菅野78年・鈴木啓示以来のシーズン8度目完封で15勝「監督のために」

2018年10月05日 16時30分

完封で15勝目を挙げた菅野(右)

 さすがはエースだ。巨人・菅野智之(28)が4日の広島戦(マツダ)でリーグ屈指の相手打線を散発4安打に抑え、3戦連続となる今季8度目の完封でリーグトップの広島・大瀬良に並ぶ15勝目を挙げた。シーズン8完封は1978年の鈴木啓示(近鉄)以来40年ぶりだ。G投では81年の江川卓以来のシーズン200投球回と200奪三振を達成。
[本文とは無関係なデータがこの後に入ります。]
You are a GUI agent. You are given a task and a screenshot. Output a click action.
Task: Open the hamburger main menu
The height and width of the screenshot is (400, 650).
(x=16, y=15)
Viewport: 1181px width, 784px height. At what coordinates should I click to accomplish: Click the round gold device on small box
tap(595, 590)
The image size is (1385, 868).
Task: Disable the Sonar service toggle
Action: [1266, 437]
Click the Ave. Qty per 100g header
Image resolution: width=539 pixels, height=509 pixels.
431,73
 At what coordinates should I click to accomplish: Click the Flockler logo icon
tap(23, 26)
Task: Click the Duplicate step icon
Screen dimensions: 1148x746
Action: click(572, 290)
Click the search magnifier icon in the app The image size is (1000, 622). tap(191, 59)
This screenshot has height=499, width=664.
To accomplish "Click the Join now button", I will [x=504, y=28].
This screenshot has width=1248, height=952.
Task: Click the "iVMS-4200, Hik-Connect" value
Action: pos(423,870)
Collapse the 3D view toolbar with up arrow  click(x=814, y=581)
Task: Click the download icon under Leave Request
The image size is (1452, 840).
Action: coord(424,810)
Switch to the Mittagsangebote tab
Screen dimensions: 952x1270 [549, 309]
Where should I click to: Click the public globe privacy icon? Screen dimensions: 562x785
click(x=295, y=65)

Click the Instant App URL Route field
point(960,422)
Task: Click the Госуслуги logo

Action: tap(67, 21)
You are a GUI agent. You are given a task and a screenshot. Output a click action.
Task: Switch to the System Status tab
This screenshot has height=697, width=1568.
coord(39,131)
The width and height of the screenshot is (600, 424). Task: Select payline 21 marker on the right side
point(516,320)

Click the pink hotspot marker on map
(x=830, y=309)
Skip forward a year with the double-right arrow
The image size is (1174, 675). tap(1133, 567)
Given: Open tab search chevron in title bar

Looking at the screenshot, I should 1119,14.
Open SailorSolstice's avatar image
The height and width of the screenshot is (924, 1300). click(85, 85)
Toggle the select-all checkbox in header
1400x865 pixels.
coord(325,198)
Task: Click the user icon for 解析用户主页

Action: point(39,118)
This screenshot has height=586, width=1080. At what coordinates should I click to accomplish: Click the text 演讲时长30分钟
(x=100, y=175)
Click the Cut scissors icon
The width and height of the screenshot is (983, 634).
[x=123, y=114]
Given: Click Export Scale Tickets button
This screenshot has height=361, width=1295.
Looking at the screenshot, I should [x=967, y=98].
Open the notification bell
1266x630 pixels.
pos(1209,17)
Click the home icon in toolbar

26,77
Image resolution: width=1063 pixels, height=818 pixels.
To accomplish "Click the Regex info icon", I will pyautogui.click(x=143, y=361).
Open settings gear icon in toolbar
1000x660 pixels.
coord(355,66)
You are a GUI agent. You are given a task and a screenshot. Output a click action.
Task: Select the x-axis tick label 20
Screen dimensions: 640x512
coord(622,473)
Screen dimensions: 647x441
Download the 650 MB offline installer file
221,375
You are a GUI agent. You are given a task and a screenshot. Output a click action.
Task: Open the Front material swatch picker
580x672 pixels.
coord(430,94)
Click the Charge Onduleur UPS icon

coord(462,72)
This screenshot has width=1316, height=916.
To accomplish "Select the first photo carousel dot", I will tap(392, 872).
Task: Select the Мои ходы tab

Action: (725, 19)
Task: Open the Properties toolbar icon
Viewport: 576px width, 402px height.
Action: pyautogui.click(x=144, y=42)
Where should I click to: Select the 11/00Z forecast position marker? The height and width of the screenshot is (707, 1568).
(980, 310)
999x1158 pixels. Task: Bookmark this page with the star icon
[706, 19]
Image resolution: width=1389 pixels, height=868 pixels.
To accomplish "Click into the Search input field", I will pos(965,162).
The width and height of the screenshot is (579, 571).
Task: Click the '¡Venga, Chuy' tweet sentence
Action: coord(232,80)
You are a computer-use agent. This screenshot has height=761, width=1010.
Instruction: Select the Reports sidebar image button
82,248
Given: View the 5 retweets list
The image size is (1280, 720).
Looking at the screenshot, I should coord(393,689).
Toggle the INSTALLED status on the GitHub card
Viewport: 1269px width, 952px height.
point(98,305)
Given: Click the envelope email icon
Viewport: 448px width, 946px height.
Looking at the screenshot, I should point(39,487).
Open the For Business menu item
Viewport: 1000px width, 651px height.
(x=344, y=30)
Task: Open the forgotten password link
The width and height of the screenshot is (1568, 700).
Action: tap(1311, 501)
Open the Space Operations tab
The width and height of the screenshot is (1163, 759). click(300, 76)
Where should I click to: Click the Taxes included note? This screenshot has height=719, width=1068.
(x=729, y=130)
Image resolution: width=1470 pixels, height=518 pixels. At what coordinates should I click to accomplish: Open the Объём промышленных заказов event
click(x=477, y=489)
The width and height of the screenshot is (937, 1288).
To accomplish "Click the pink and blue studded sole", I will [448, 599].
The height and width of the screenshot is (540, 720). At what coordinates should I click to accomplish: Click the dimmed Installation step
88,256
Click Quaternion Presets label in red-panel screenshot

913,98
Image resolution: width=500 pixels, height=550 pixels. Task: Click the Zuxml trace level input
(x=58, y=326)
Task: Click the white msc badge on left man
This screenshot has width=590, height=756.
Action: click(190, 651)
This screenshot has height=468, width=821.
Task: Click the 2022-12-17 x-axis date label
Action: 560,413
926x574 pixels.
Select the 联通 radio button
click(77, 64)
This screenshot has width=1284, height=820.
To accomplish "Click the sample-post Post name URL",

シーズン10完投にも到達し、沢村賞の選考対象となる(1)15勝以上の勝利数(2)150奪三振以上(3)10完投以上(4)防御率2・50以下(5)200投球回以上(6)登板25試合以上(7)勝率6割以上の全7項目をクリアした。

 昨季も沢村賞を受賞しているが、完投数と投球回数は基準に届かなかった。それだけに、菅野は「去年から(全項目を)狙って、沢村賞を取ると言っていた。自分のやってきたことを見つめ直してここまでやってきた」と実感を込めた。

 前日3日には電撃的に由伸監督の辞任が発表された。「自分たちの力が及ばなかった。今日は監督のために投げようと思いました」という菅野の快投には、指揮官も「すごいのひと言。201イニング、8完封。言葉がないですね」と賛辞を惜しまなかった。